What you have to do: Your task is to find every line in the records that holds the string "Heimstaden" and copy it.

Listed entries:
------------------------------------------------------------

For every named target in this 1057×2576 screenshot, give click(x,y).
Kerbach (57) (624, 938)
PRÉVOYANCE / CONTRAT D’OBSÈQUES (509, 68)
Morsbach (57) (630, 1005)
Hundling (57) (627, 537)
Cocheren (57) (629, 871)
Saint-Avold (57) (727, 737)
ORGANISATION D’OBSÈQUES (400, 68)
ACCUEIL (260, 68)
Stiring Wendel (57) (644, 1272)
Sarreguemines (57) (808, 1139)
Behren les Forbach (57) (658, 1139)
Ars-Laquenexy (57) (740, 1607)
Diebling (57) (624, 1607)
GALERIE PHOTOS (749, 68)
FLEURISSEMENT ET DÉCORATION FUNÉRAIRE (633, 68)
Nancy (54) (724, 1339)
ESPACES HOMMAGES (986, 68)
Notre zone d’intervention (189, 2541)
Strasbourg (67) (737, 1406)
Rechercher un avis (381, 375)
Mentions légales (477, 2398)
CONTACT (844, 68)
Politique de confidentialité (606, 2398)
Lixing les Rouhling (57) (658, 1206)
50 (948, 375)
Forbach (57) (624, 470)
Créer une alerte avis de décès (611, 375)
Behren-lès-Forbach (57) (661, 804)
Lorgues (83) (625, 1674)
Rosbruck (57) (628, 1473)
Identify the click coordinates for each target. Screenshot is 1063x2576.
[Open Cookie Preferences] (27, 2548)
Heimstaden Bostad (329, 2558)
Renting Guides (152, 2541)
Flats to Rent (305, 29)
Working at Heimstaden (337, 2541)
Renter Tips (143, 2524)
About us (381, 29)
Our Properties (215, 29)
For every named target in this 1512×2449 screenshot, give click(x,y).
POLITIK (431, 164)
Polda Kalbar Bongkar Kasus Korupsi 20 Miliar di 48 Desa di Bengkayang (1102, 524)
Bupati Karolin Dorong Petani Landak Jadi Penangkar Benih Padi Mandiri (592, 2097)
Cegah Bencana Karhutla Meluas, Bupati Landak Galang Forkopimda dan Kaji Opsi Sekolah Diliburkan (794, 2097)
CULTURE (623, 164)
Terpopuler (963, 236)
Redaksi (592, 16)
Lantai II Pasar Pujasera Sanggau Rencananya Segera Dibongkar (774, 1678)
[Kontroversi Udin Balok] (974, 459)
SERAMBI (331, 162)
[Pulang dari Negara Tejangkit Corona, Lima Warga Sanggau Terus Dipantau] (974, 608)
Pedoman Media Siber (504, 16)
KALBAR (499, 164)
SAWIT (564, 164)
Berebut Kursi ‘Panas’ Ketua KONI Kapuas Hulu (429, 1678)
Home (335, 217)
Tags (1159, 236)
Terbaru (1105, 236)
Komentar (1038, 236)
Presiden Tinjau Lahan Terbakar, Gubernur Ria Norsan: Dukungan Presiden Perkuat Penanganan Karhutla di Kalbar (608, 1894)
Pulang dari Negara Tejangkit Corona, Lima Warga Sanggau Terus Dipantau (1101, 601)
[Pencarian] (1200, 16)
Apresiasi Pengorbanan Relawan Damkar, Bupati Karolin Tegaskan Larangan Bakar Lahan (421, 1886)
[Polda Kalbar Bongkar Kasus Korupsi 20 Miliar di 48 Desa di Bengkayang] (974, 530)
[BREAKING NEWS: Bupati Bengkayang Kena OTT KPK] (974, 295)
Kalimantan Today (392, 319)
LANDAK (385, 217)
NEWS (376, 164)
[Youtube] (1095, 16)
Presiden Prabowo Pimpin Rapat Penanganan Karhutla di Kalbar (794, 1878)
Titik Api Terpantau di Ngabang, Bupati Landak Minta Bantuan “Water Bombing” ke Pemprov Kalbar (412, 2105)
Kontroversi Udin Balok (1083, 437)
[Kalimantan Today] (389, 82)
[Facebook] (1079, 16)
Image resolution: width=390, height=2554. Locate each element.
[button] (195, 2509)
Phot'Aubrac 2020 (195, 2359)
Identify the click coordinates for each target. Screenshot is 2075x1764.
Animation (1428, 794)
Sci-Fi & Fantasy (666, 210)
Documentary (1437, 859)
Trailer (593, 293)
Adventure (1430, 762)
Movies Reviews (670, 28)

------------------------------------------------------------

Expected answer:
Heimstaden Bostad (329, 2558)
Working at Heimstaden (337, 2541)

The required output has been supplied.